The soil water content is an important variable in soil physics and agricultural production. At small scales, TDR (time domain reflectometry) probes can measure the water content and especially changes of water content with very high accuracy (Jacobsen and Schj0nning, 1993; Nissen et al., 1999; Roth et al., 1990). But there is still a lack of methods suitable for larger areas and measurements of heterogeneity of soil water content. Using TDR, a high number of probes have to be installed, which leads to considerable cost and work. To determine small-scale heterogeneities, the TDR also has the disadvantage of disturbing the area by installing probes. For these cases, ground-penetrating radar (GPR) is an alternative measuring device. With respect to water content variability analysis, two different procedures based on GPR measurements can be distinguished.
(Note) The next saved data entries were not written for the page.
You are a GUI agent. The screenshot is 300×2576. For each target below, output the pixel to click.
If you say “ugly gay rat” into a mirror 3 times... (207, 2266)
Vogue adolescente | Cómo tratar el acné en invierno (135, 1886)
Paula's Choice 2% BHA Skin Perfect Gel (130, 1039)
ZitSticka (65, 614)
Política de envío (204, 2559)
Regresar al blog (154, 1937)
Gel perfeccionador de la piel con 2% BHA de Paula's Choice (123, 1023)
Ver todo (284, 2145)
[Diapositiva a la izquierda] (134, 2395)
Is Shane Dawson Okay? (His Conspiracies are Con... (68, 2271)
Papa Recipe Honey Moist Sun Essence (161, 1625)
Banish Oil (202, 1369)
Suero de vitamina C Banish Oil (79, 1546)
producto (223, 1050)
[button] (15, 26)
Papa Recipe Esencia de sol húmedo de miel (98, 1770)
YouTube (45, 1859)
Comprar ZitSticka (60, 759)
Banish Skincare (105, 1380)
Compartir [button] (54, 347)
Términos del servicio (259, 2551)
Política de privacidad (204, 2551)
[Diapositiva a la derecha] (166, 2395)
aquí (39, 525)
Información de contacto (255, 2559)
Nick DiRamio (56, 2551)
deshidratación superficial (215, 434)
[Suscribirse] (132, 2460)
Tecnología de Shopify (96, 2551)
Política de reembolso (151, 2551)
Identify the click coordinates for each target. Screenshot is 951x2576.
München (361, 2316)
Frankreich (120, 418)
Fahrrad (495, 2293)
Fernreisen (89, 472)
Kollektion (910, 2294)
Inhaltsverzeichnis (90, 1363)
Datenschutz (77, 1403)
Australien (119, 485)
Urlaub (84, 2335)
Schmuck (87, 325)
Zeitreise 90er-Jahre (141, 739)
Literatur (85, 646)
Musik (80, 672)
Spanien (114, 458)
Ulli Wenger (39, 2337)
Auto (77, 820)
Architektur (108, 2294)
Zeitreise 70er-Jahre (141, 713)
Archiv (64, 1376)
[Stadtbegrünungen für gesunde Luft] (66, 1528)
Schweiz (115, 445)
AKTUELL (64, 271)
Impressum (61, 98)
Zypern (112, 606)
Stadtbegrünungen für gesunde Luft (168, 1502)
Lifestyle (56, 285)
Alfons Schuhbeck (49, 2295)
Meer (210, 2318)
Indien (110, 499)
Various authors use tomographic or multi-offset radar methods to determine the velocity of an electromagnetic wave through the subsurface. The dielectric constant can be calculated approximately from the velocity. Water content is then usually derived from the dielectric constant using the popular empirical Topp equation (Topp et al., 1980) or mixture formulae (i.e., Roth et al., 1990) which describe the relationships between dielectric and hydraulic parameters. Using this procedure, Hubbard et al. (1997), Parkin et al. (2000), Greaves et al. (1996), and Sénéchal et al. (2000a) investigated the use of radar data for estimating subsurface water content.

Another method of estimating water content distributions from GPR data is to look for a variable that statistically or geostatistically describes this distribution. In this case, the analysis of radar data is used for characterizing the heterogeneity of the subsurface. To calculate any kind of distribution from radar data, the recorded radar traces are analyzed using different attributes. This method is analogous to seismic trace analyses. Chen and Sidney (1997) gave an overview of seismic attributes that are specific measurements of geometric, kinematic, dynamic, or statistical features derived from the recorded data. Using this procedure for electromagnetic applications, Sénéchal et al. (2000b) gave a complex interpretation of a three-dimensional GPR data set using attributes calculated from amplitude analysis of reflected radar waves. They got an understanding of the lateral continuities and discontinuities of the reflectors, the geometry of structures, and their dynamic characteristics. Knight et al. (1997) used the amplitude values recorded in the radar traces for a geostatistical analysis of the GPR data. The spatial variation in dielectric properties in the subsurface was closely related to the spatial variation in grain size. The geostatistical analysis captured information about the spatial distribution of the dominant sedimentological features. Rea and Knight (1998) found agreement using geostatistical analysis of a digitized photograph and the radar data (amplitudes). The GPR data imaged the spatial distribution of lithologies and could be used to quantify the correlation structure of the sedimentary unit. They also observed agreement between the spatial variation in dielectric properties in the subsurface and the spatial variation of the grain size, both indicating the heterogeneity of the subsurface. The authors hypothesized that information extracted from the GPR data can be used to describe spatial variability of hydraulic properties. Also Tercier et al. (2000) found that geostatistical analysis of GPR data gave an effective way of quantifying the correlation structure of the two-dimensional GPR image. Charlton (2000) used GPR techniques for spatially distributed measurements of volumetric soil moisture. He found significant relationships between maximum amplitude and moisture content, indicating the potential of GPR for a quantitative assessment of soil moisture at different depths.

This study summarizes and completes—by showing new data—two earlier experimental works on GPR application in well-defined systems (Schmalz et al., 2002, 2003; Stoffregen et al., 2002). At first, we focused on the general suitability of the GPR technique to depict temporal soil water content changes by analyzing the electromagnetic wave propagation. A more detailed analysis of the GPR signal was performed in a second step in order to get more insight into the spatial heterogeneity of the soil moisture distribution. We selected certain attributes of the individual radar traces, analyzed them statistically, and compared the computations to soil water content distributions as derived from hydraulic simulation studies. It is important to note that the GPR technique can be used to obtain different kinds of information. At first, the velocity analysis of the magnetic wave can be applied to obtain absolute soil water content information as an integral over the soil depth which is penetrated by the waves. At second, certain attributes of the GPR signal can be analyzed in order to obtain depth-resolved information of the underground.